Selon l’article 514-1 du code de procédure civile, le juge peut écarter l’exécution provisoire de droit, en tout ou partie, s’il estime qu’elle est incompatible avec la nature de l’affaire. Il statue d’office ou à la demande d’une partie, par décision spécialement motivée.

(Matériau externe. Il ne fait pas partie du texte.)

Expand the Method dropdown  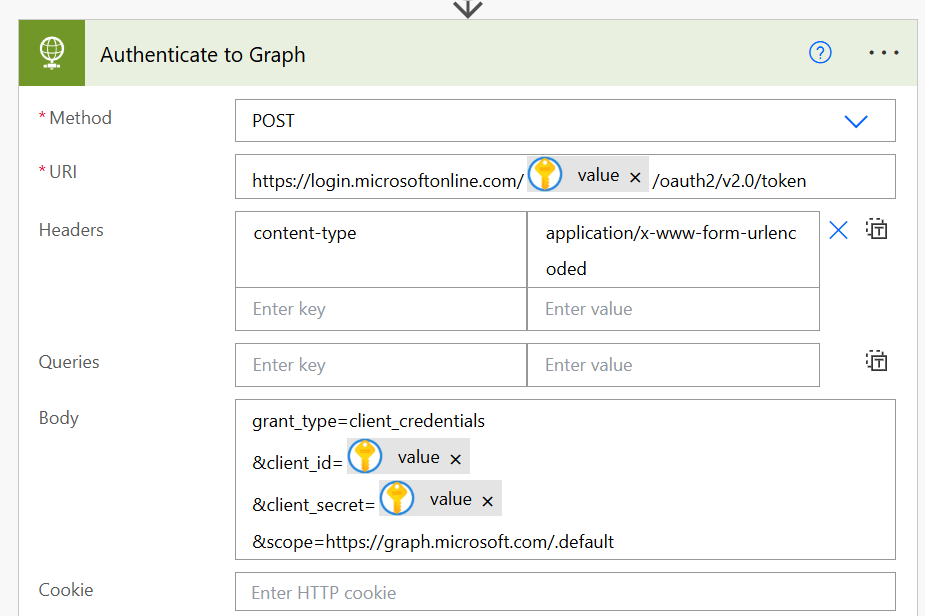click(855, 121)
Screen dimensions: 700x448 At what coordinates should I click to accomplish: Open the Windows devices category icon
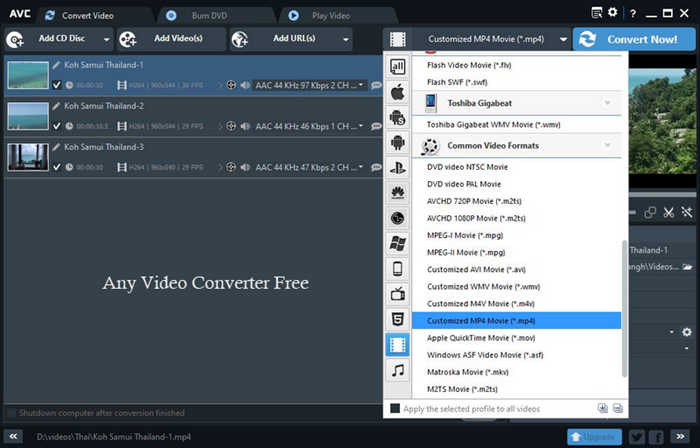coord(397,243)
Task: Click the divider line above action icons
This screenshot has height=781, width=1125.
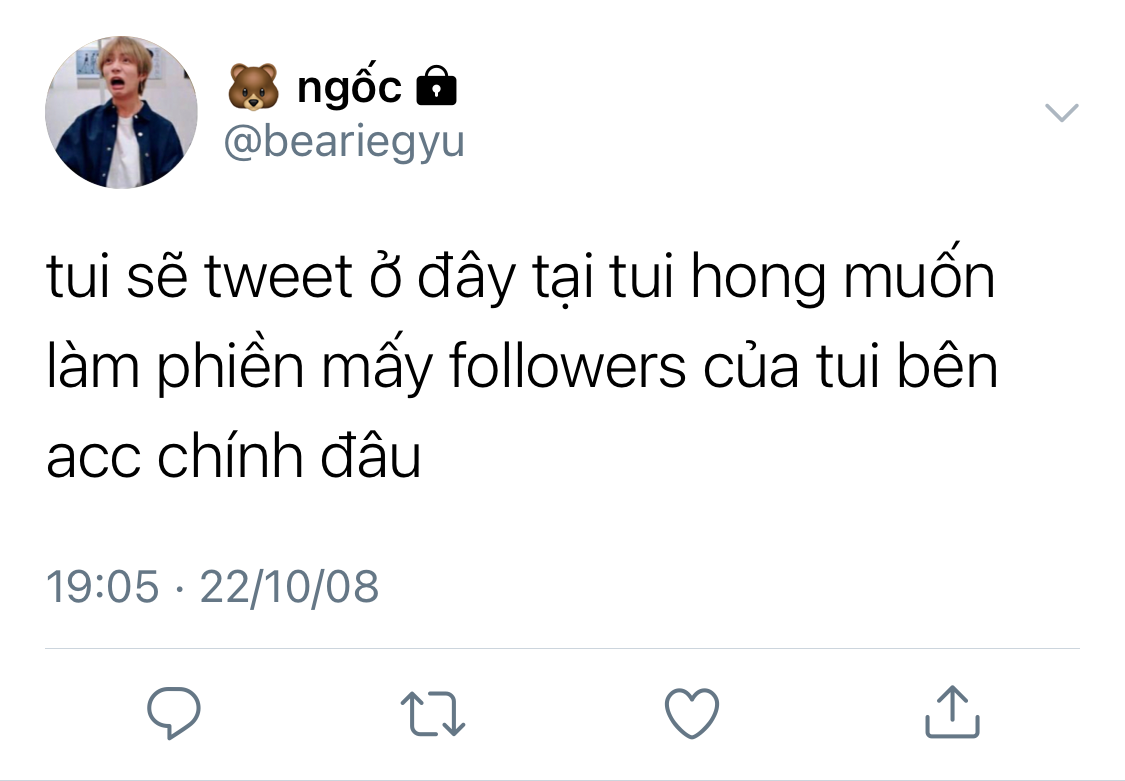Action: (562, 648)
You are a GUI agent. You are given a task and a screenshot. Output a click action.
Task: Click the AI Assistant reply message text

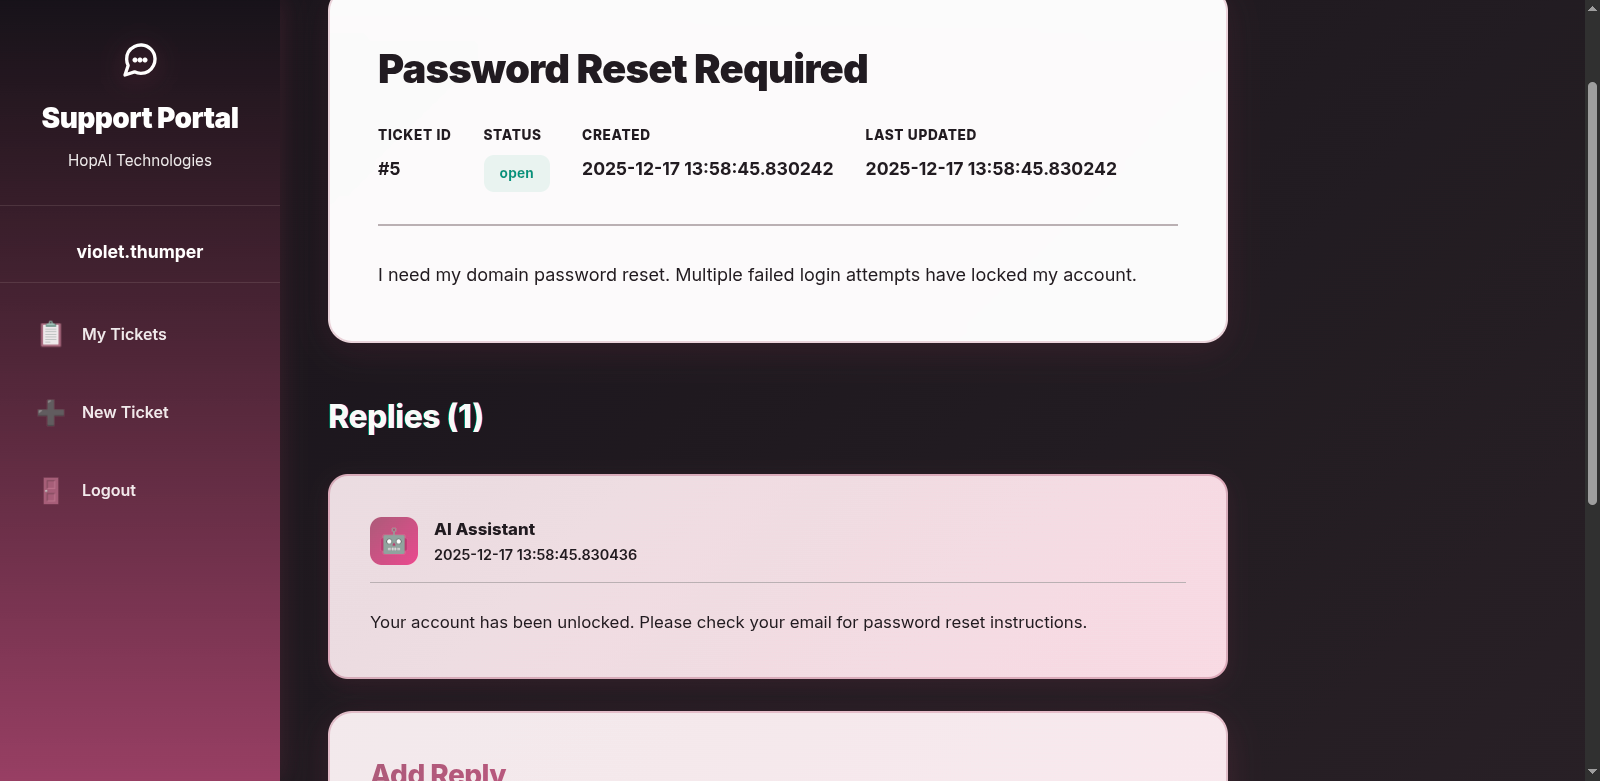tap(728, 622)
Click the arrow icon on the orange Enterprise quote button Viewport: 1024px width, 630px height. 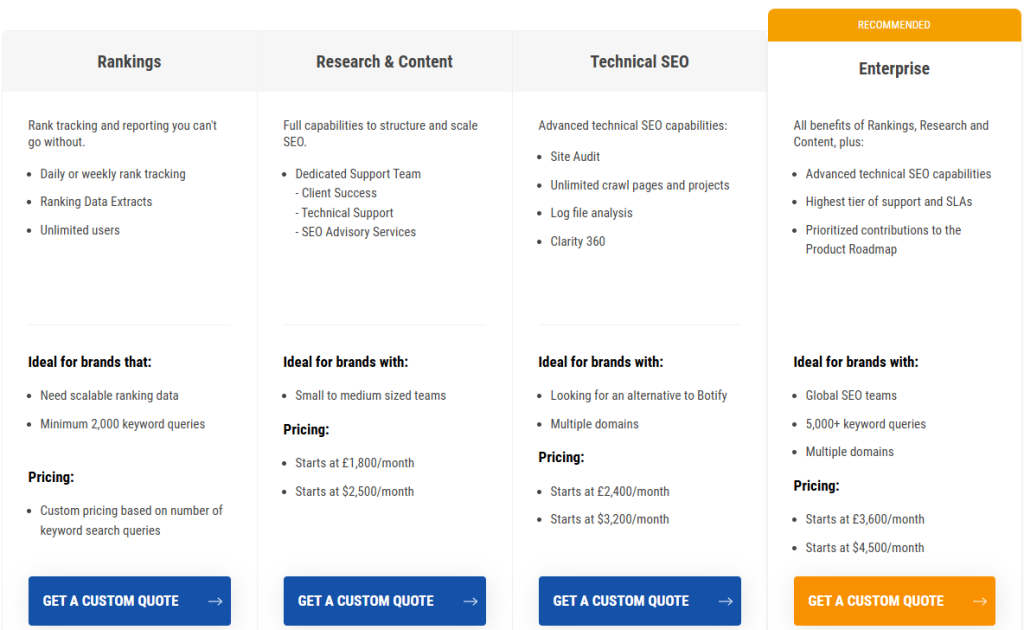click(x=979, y=601)
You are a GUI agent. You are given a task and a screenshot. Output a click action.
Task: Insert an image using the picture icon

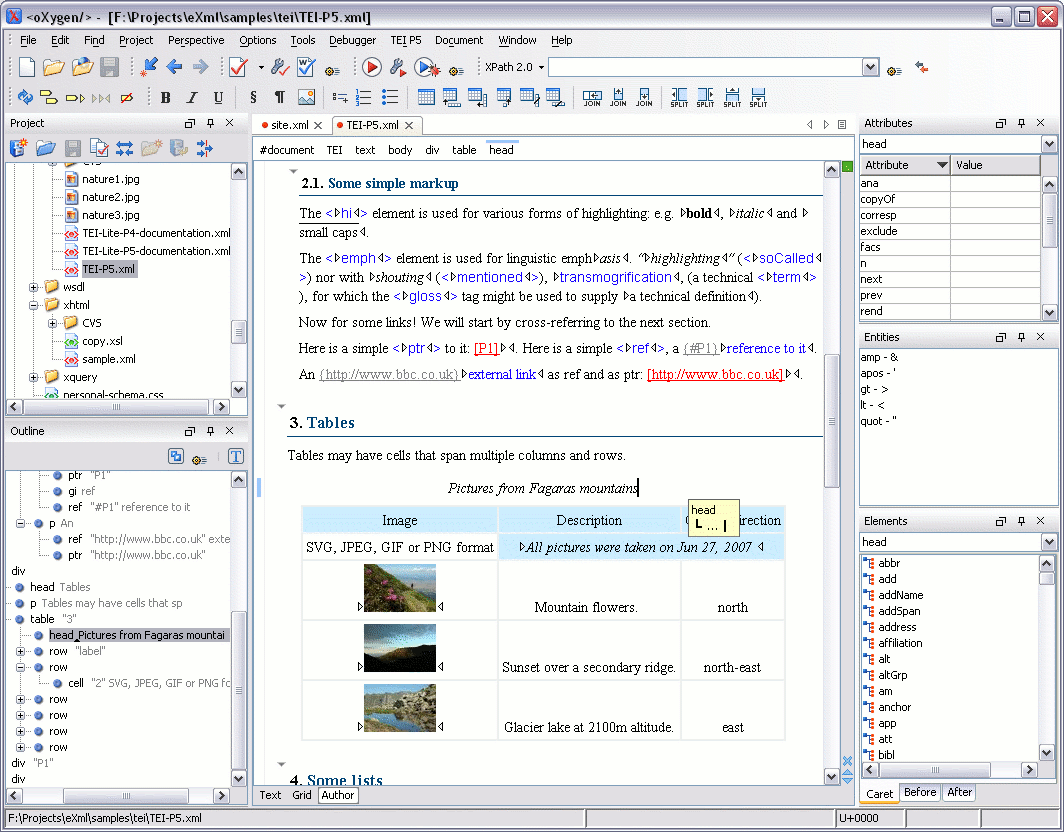pyautogui.click(x=306, y=97)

En l’espèce, compte tenu des circonstances de la nature de l’affaire et de l’issue du litige, il n’y a pas lieu d’écarter l’exécution provisoire.
PAR CES MOTIFS
Le tribunal,
Statuant par jugement contradictoire rendu en premier ressort par mise à disposition au greffe,
REJETTE la demande d’annulation des résolutions n°11, 12, 13 et 14 de l’assemblée générale ordinaire des copropriétaires du 21 décembre 2022 et de la résolution n°3 de l’assemblée générale extraordinaire des copropriétaires du 21 décembre 2022, de la copropriété "[4]" sise [Adresse 1] ;
DEBOUTE M. [W] [E] et Mme [F] [R] de leur demande de remise en état de l’immeuble par l’enlèvement de spots d’éclairage litigieux et de remise en état de la façade ;
DEBOUTE les défendeurs de leur demande de dommages-intérêts pour procédure abusive ;
CONDAMNE M. [W] [E] et Mme [F] [R] à procéder à l’enlèvement des jardinières litigieuses et le cas échéant à la remise en état des parties communes affectées par cette installation, et ce sous astreinte de 50€ par jour de retard à compter de l’expiration d’un délai de deux mois après la signification du présent jugement ;
CONDAMNE M. [W] [E] et Mme [F] [R] aux entiers dépens ;
CONDAMNE M. [W] [E] et Mme [F] [R] à payer aux défendeurs la somme totale de 2000€ au titre de l’article 700 du code de procédure civile.
RAPPELLE l’exécution provisoire du jugement ;
DÉBOUTE les parties de l’ensemble de leurs autres fins, moyens, demandes et prétentions ;
Ainsi jugé et mis à disposition au greffe les jour, mois et an que dessus et a été signé par le juge et le greffier.